From the perusal of the Constitutional and legal provisions and pronouncements by the esteemed judges, the development trend is evident and some of the principles deducible therefrom are that,—

(i)      where the High Court has, on appeal, reversed and order of acquittal of and accused person and sentenced him to death or to transportation for life or imprisonment for life, the appeal lies before Supreme Court as of right under Article 185(2)(a) of the Constitution of Islamic Republic of Pakistan. Provision of a separate procedure for that purpose under Order XXII of the Supreme Court Rules, 1980, is a strong indicator in this regard. This itself is indicative of the importance and significance of acquittal which places the matter on different footing than others.

(ii)      Supreme Court has every right of examining evidence in a criminal appeal if the interest of justice so demand for which purpose each case will have to be adjudged upon its on facts and circumstances and in case the Court reaches the conclusion that the person has been dealt with in violation of the accepted principles of the administration of criminal justice then “no technical hurdles should be allowed to stand in its way of doing justice and seeing that injustice is not perpetuated or perpetrated by the decisions of the Courts below”.

(iii)     As an ultimate Court, Supreme Court must give due weight and consideration to the opinions of the Courts below and normally the findings should not be interfered where the same “are reasonable and were not arrived at by the disregard of any accepted principle regarding the appreciation of evidence”. But where defect is discovered about tenability of finding in that case it should be open to the Court to come to its own in dependent finding upon re-examination of the evidence untrammeled by the opinions of the Courts below.

(iv)     The position of the trial Court being close to the scene of occurrence and familiar with ways and practices of the people involved having the benefit of recording evidence of witnesses, watching their demeanor, view formed by the said Court should not be disregarded lightly.

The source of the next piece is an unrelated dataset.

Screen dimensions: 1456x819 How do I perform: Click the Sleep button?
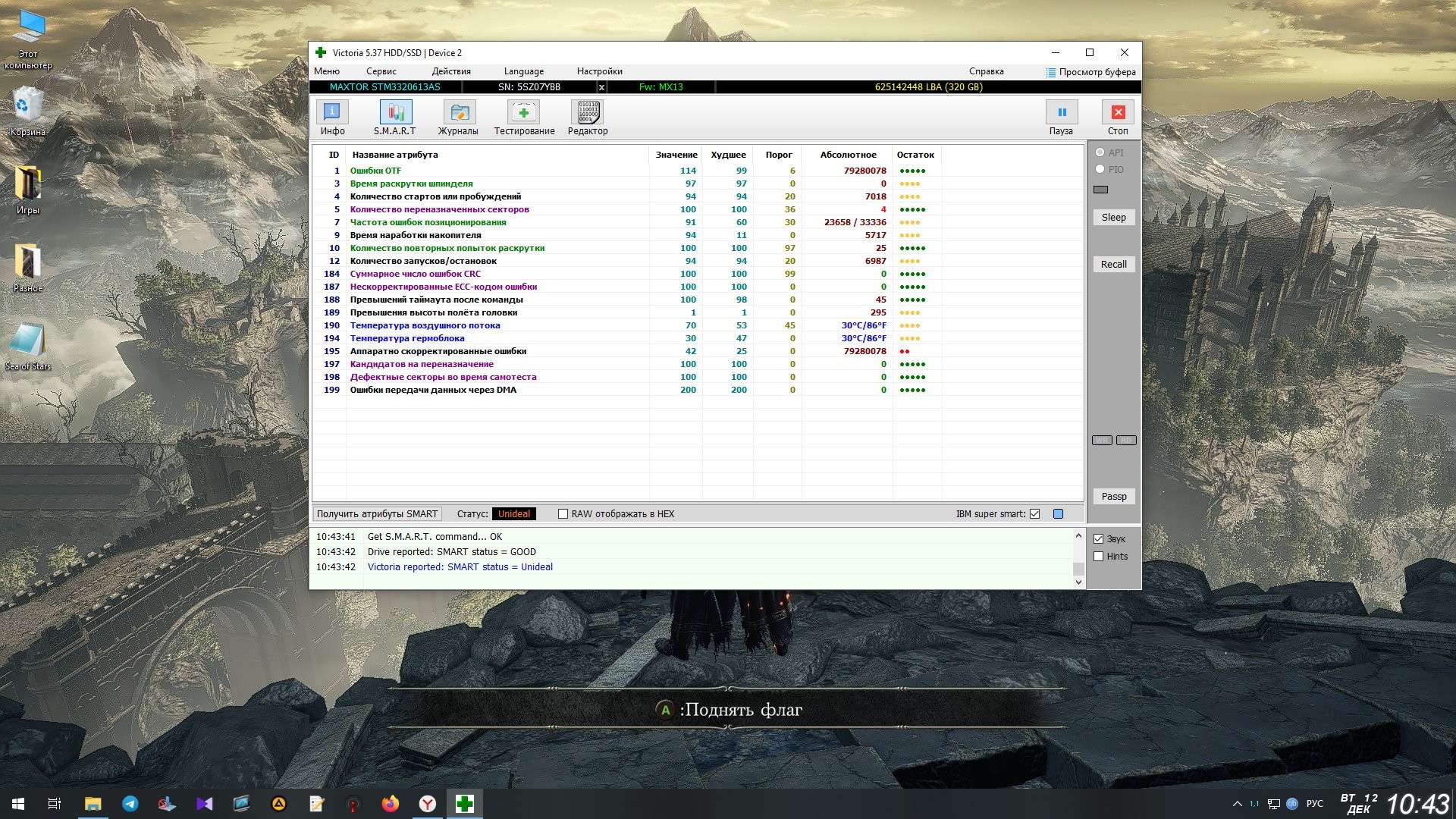click(1113, 218)
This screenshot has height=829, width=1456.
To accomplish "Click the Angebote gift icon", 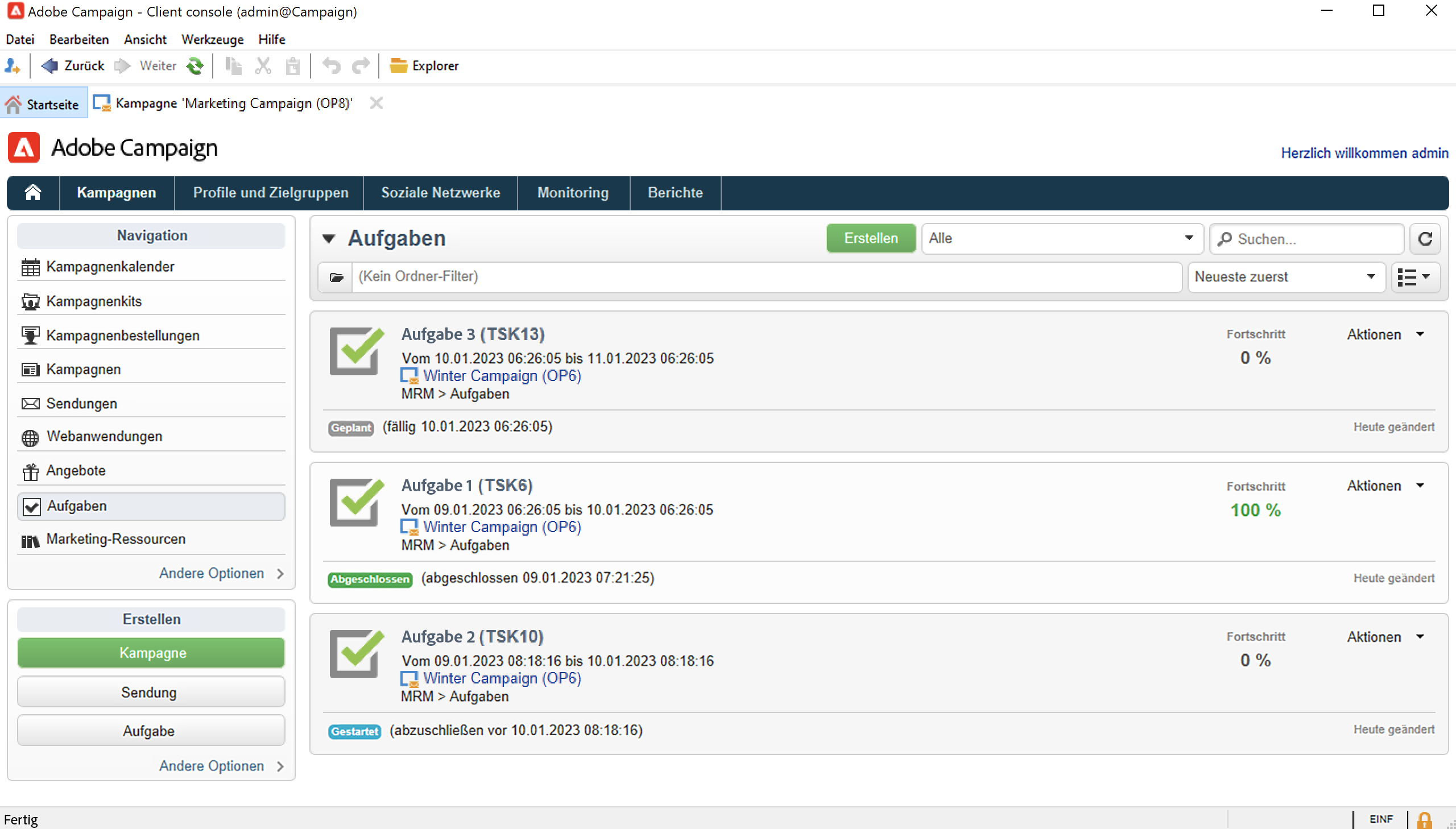I will (x=30, y=471).

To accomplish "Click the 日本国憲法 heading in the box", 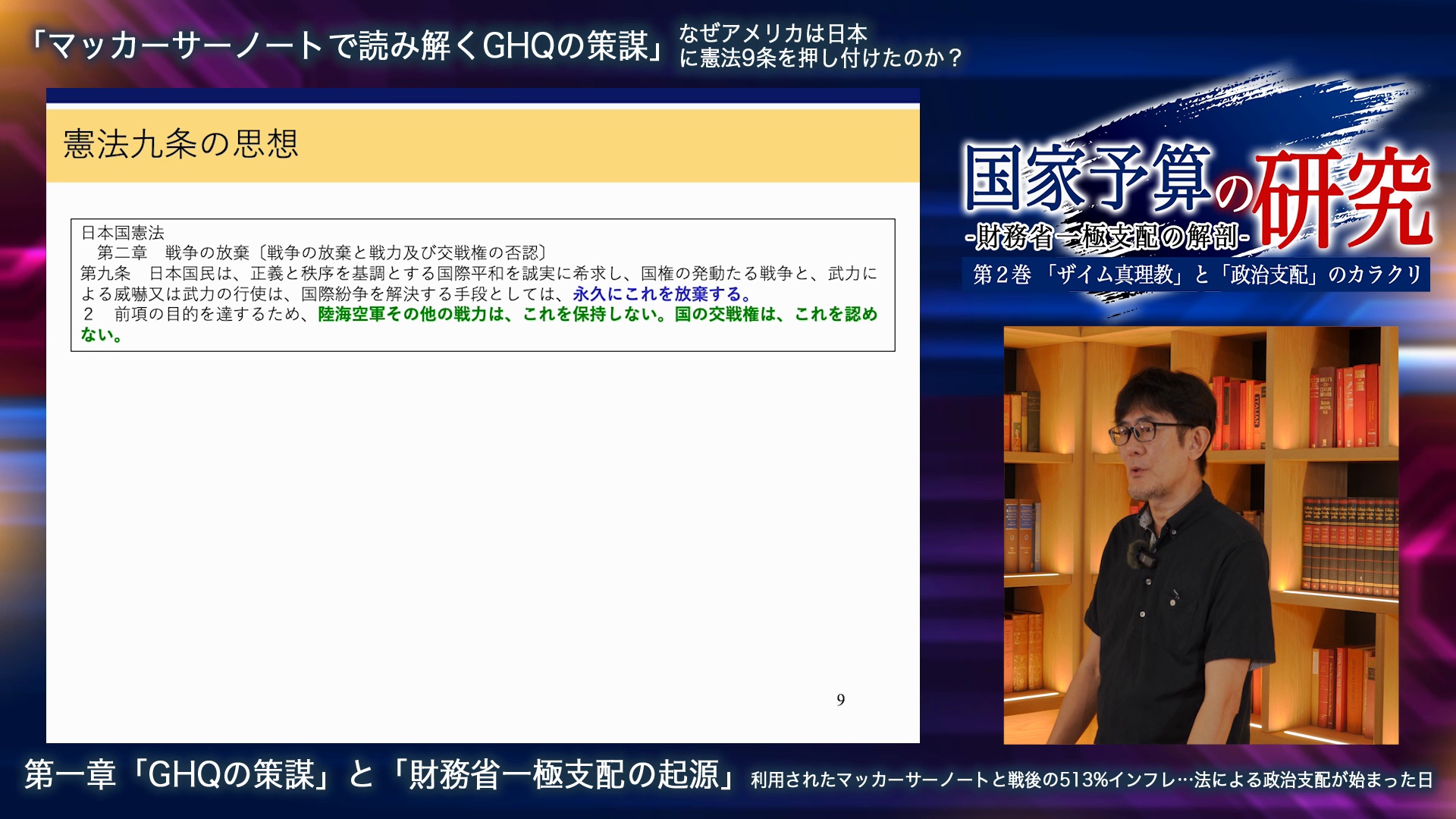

(v)     The benefit of any reasonable doubt must go to the accused person but where the conclusion about such a doubt leading . to acquittal is wholly illogical or unreasonable, the sane can be reversed by the higher Court.

(vi)     While giving the benefit of all doubts to the accused, the Court has still to discharge the onerous function of not allowing an offender to escape justice.

(vii)    The benefit of doubt if any cannot be given to the prosecution.

(viii)   Mere suspicion howsoever strong or possible is not sufficient to justify conviction and all circumstances sought to be relied upon for basing conviction upon circumstantial evidence must be established beyond doubt.

(ix)     Straining of evidence either in favour of the prosecution or in favour of the accused should neither be countenanced nor encouraged.

(x)     While examining the views expressed by the Courts below in should be seen that the findings are not based on mere assumptions and conjectures.

(xi)     The acquittal should not be interfered with, merely on the ground that another possible view of the evidence-was available.

(xii)    It is the fundamental duty of the prosecution to prove the guilt to the hilt and not of the accused to prove his plea of defence to the hilt and that the weakness or falseness of the defence plea is not to be taken into consideration while awarding punishment.

(xiii)   That the Court is to appraise evidence without being swayed away emotionally as accused is presumed to be innocent, until the guilt is proved against him by producing evidence of incriminating nature to connect him with the commission of crime beyond shadow of reasonable doubt.

(xiv)   The principle that if a witness is not coming out with the whole truth his evidence is liable to be discarded as a whole is not that absolute and stand modified as his testimony will be acceptable against one set of accused, though rejected against the other subject to the rider that it must get independent corroboration on material particulars from credible evidence based on the principle of “sifting chaff out of grain”. PLD 2009 SC 709.